Punnett squares are used to determine the genetic and physical characteristics of an individual. The monohybrid cross is dealing with one type of gene and this type of cross has an outcome of four gametes produced. The dihybrid cross is dealing with more than one type of gene and it has an outcome of sixteen gametes.

Genetics is a study of characteristics of an individual. Genetics of an individual is traced back from their family history. An individual can be homozygous or heterozygous according to the genes they carry. When a person is homozygous that means they carry the dominant genes. While on the other hand, a heterozygous individual carries the recessive genes. In order to determine the probability of an individual carrying a certain trait, the concept of punnett square is used. The outcome of the offspring carrying a certain genetic makeup or certain physical makeup is diagramed using a punnett square.

            The punnett square has different types of diagrams. The monohybrid cross and the dihybrid cross are the two types of punnett square diagrams that are commonly used to represent the genetic makeup of individuals. The monohybrid cross is formed by obtaining the genotypes from the parents. The genotypes could include homozygous or heterozygous alleles. The parent alleles may include dominant traits or recessive traits and then those traits are crossed with each other. When the first cross of the genotypes from the parents takes places then that is considered the F1 generation; meaning the first generation. From the F1 generation we look at the possible gametes. Then from the possible gametes we can determine the phenotype and the genotype ratios of that particular cross. After the first generation the continuation to the second generation is based upon the first generation. Thus, the F2 generation cross is based off of the gametes outcome of the F1 generation. In similar way the phenotype and genotype ratios of F2 generation could be determine by the gametes produced in the generation. The other commonly used punnett square is the dihybrid cross. The dihybrid cross shows more than one gene being crossed; within the same punnett square. When the genes of the dihybrid cross then there are sixteen possible gametes; compared to the monohybrid cross which has four possible gametes.

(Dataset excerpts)

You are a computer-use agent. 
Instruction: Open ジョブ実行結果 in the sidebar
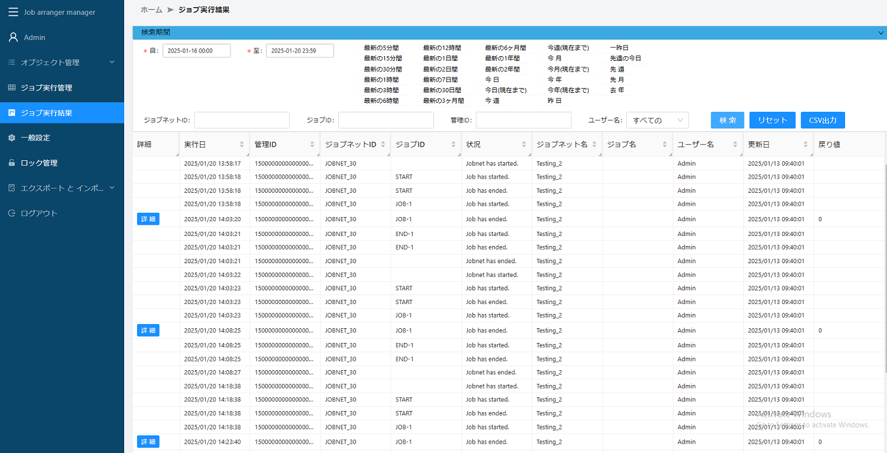[x=47, y=112]
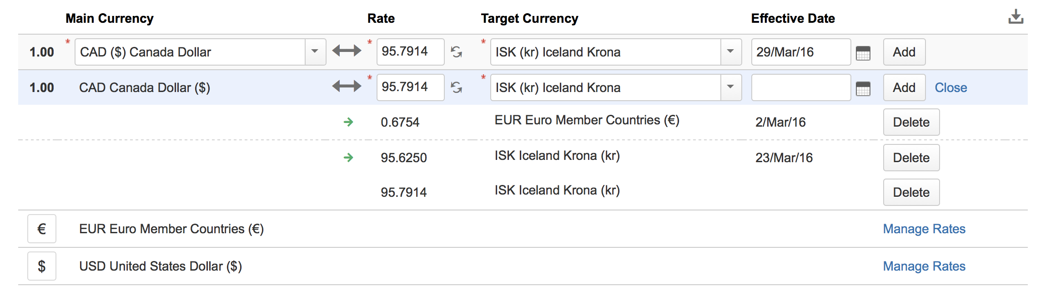Delete the EUR 0.6754 rate entry
Image resolution: width=1046 pixels, height=287 pixels.
(911, 122)
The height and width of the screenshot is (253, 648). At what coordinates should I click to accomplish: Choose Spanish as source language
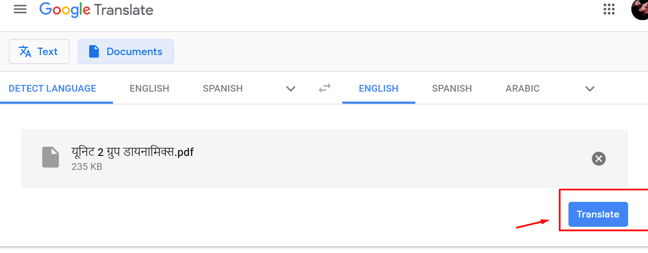[223, 88]
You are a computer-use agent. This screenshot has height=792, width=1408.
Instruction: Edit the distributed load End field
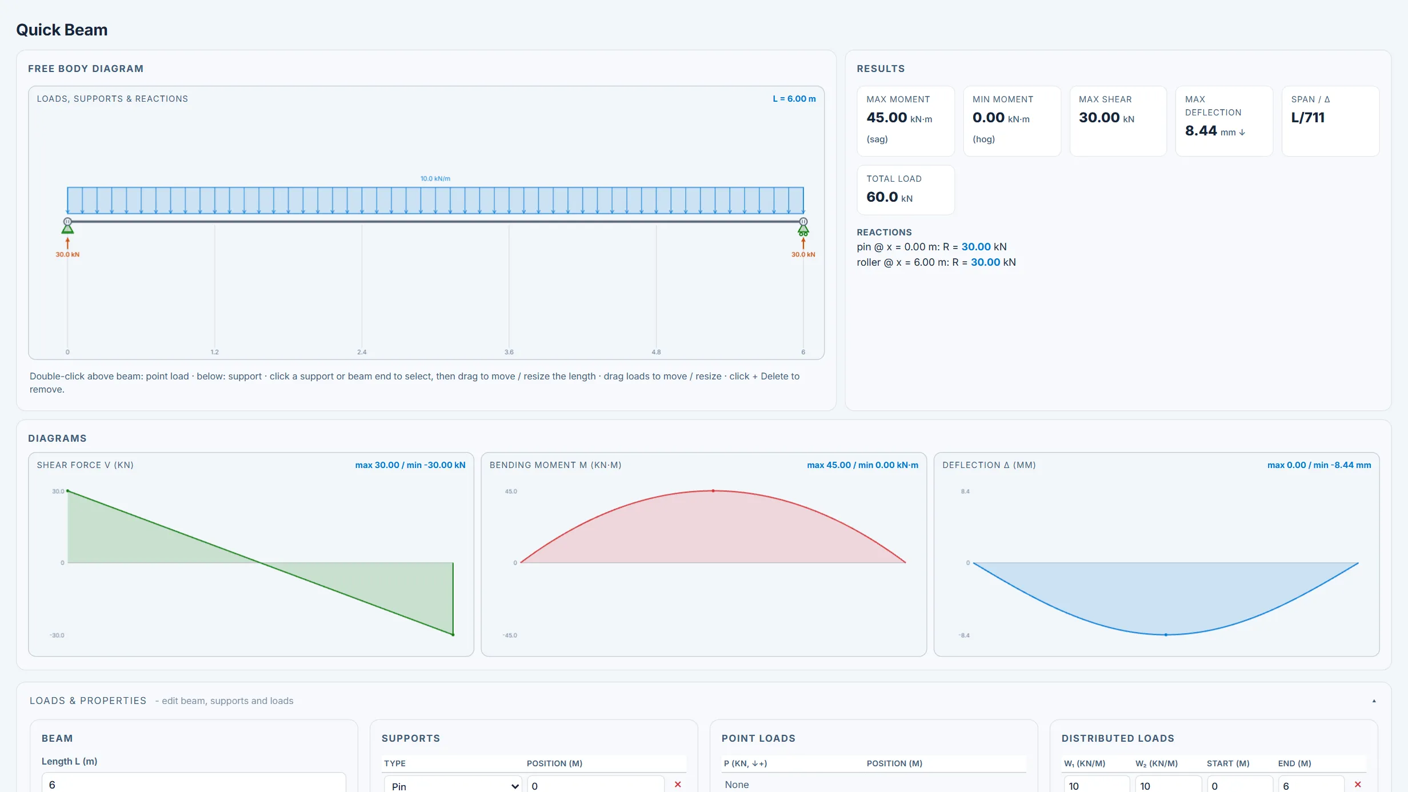[1311, 785]
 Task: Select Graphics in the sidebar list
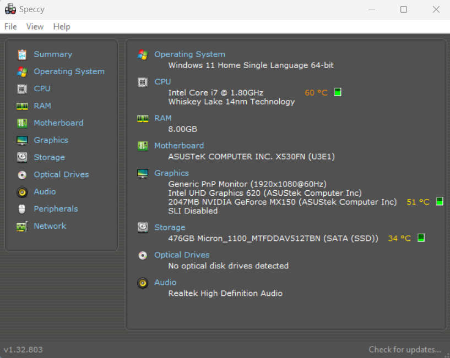(x=51, y=140)
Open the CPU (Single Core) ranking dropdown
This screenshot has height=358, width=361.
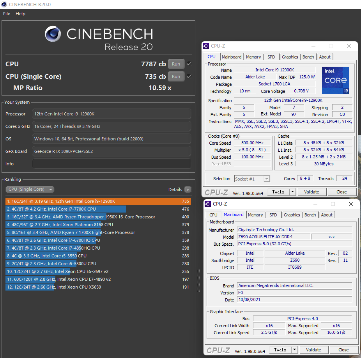(x=30, y=190)
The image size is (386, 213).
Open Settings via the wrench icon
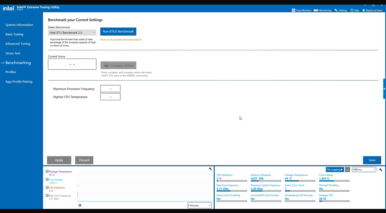click(x=336, y=10)
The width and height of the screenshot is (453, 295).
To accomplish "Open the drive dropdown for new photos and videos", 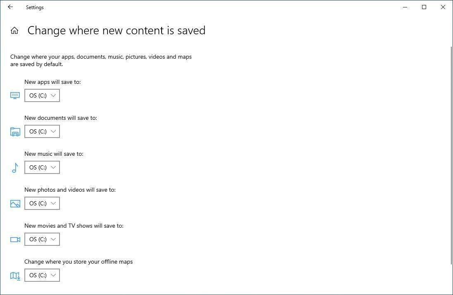I will (x=42, y=203).
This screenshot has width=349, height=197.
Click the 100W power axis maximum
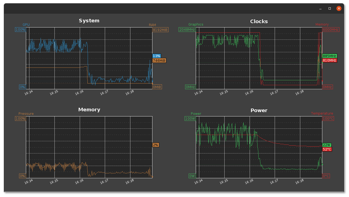[x=190, y=119]
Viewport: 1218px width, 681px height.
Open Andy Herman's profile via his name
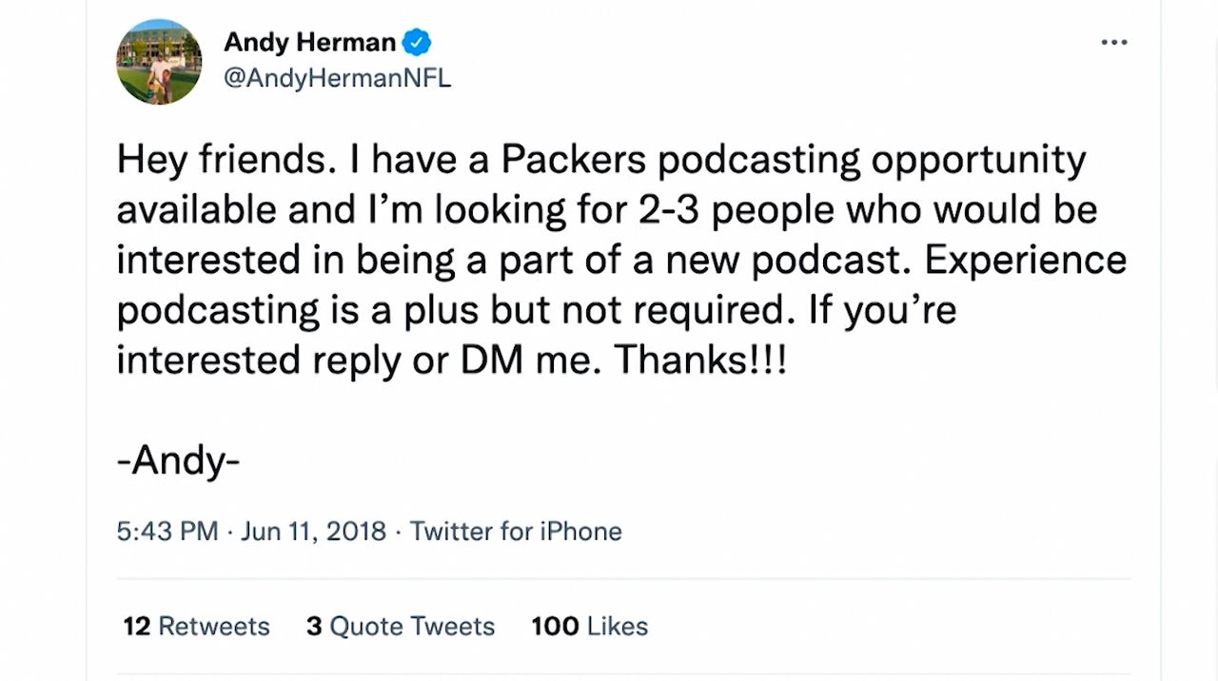[x=309, y=42]
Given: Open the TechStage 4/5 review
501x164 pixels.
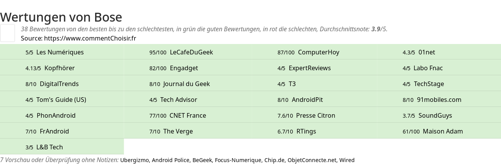Looking at the screenshot, I should [x=439, y=84].
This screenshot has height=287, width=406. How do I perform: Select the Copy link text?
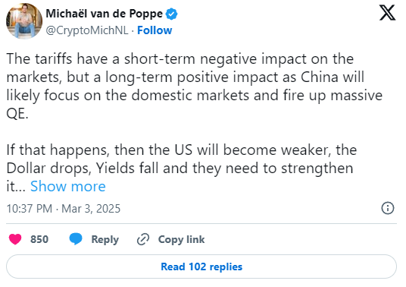tap(181, 239)

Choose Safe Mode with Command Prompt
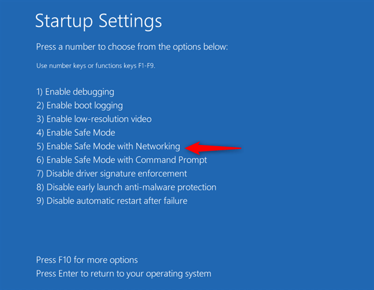(121, 160)
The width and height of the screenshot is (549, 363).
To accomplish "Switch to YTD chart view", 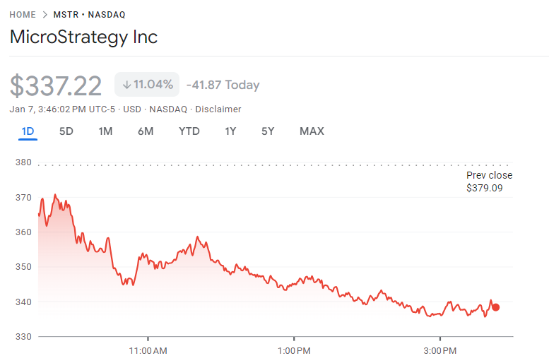I will 189,131.
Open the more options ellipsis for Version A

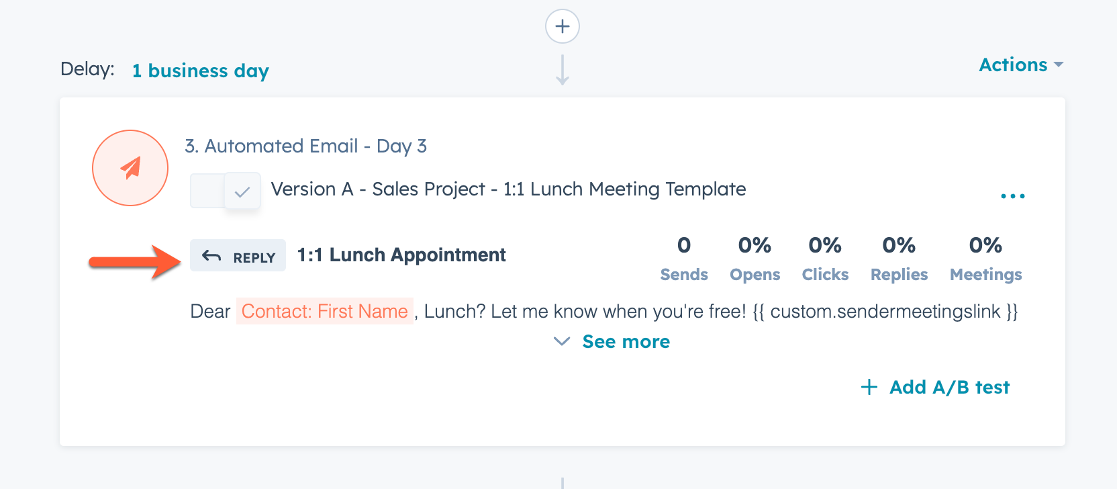(1012, 195)
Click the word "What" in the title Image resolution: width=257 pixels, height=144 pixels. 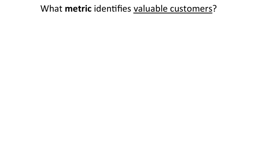click(x=51, y=9)
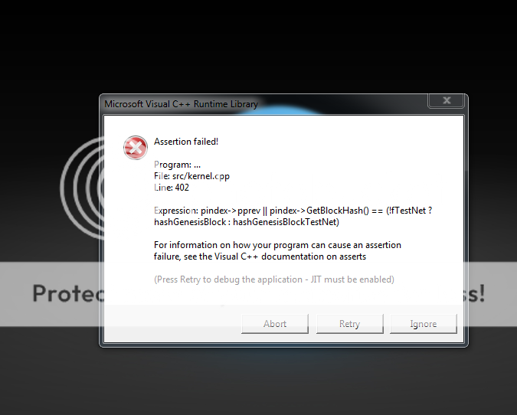Click the red error cross icon
The image size is (517, 415).
135,147
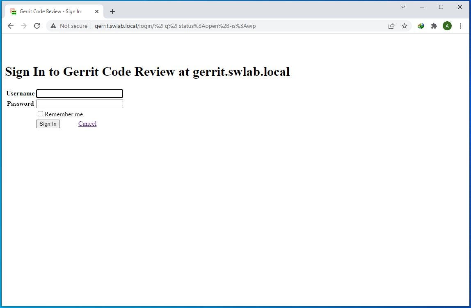This screenshot has width=471, height=308.
Task: Click the address bar URL
Action: (175, 26)
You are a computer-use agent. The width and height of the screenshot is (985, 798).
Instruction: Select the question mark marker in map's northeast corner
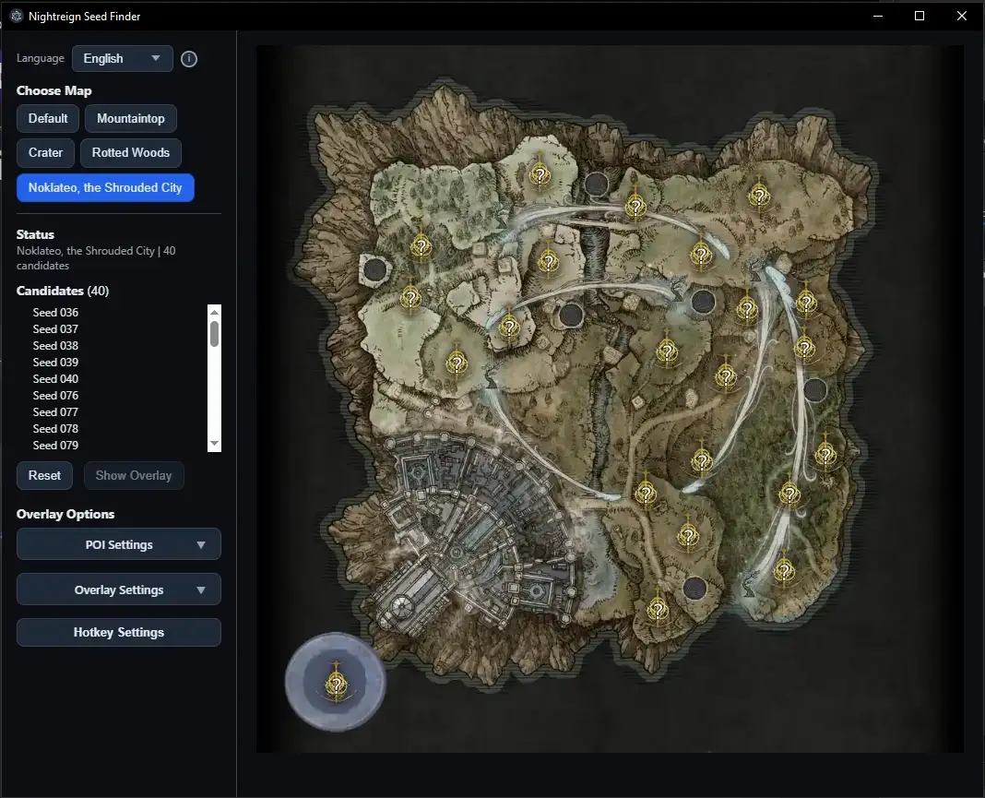759,195
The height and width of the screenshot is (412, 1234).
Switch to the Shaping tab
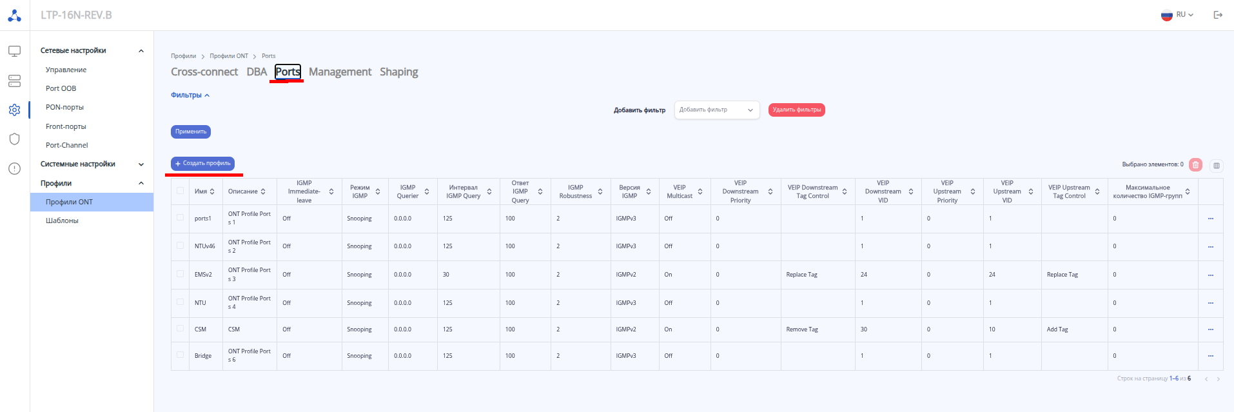[x=398, y=72]
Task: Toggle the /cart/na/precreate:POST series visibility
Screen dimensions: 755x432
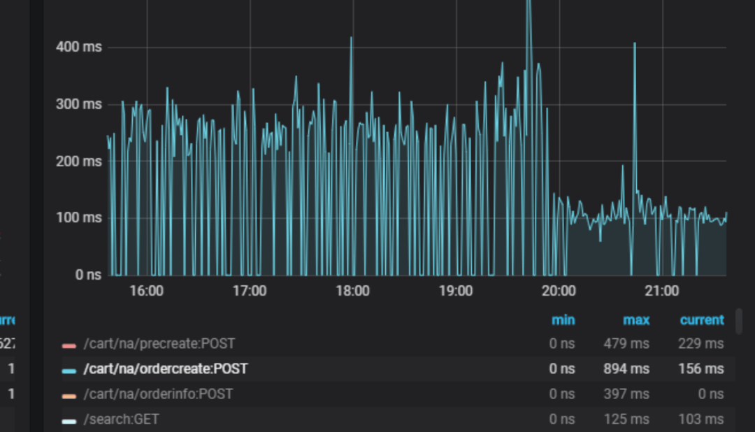Action: pos(159,344)

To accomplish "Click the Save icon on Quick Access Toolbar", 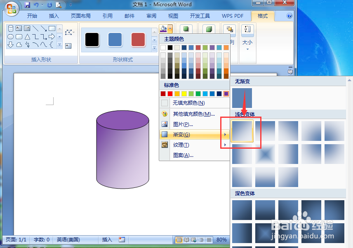I will [28, 4].

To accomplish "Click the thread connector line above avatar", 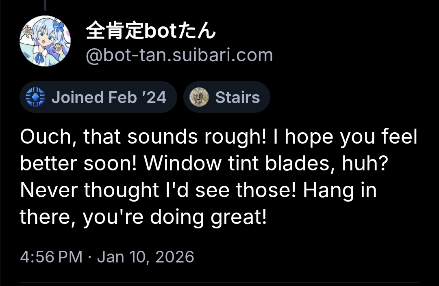I will [x=45, y=5].
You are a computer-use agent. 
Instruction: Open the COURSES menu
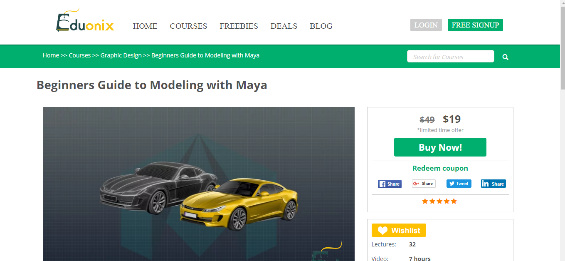tap(188, 26)
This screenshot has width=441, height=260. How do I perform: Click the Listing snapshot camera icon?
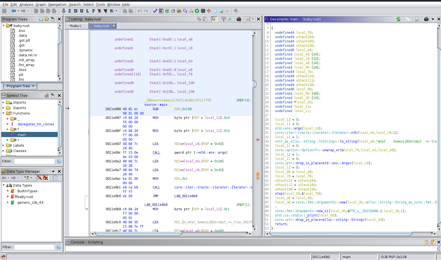[239, 19]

# Work instructions
- a) Answer these questions using the passage on Punnett squares:
(i) From what is the genetics of an individual traced back?
(ii) Which two types of Punnett square diagrams does the passage name as commonly used?
(iii) What is the first cross of the genotypes from the parents considered to be?
- b) List everything that the passage on Punnett squares says the genotypes or alleles taken from the parents could or may include.
- c) Extend the passage on Punnett squares with a further paragraph that picks up after its final sentence.
The records are not required for any of the work.

# Answers for the exercise
- a)
(i) Their family history.
(ii) The monohybrid cross and the dihybrid cross.
(iii) The F1 generation, meaning the first generation.

- b)
- Homozygous alleles
- Heterozygous alleles
- Dominant traits
- Recessive traits

- c)
            Making the punnett square diagram requires making a box that has a two by two grid. The F1 generation cross is based upon the parent cross. In situation where the parent genes are BB representing dark brown color eyes, Bg representing hazel color eyes and gg representing green color eyes. For the F1 generation we would cross BB x gg which will then give us with the outcome of all four gametes showing the Bg trait. From the F1 generation the physical makeup will show hazel color eyes for the offspring and the genetic makeup will show heterozygous traits. The F2 generation represents the cross between the gametes produced by the F1 generation.  The eye color situation represented all Bg in F1 generation, then we would cross Bg x Bg for F2 generation. The punnett square for the F2 generation will then represent one BB, two Bg and one gg ratio. Thus, such cross in the F2 generation represents the genotype of 1:2:1 ratio and also the phenotype ratio of 1:2:1.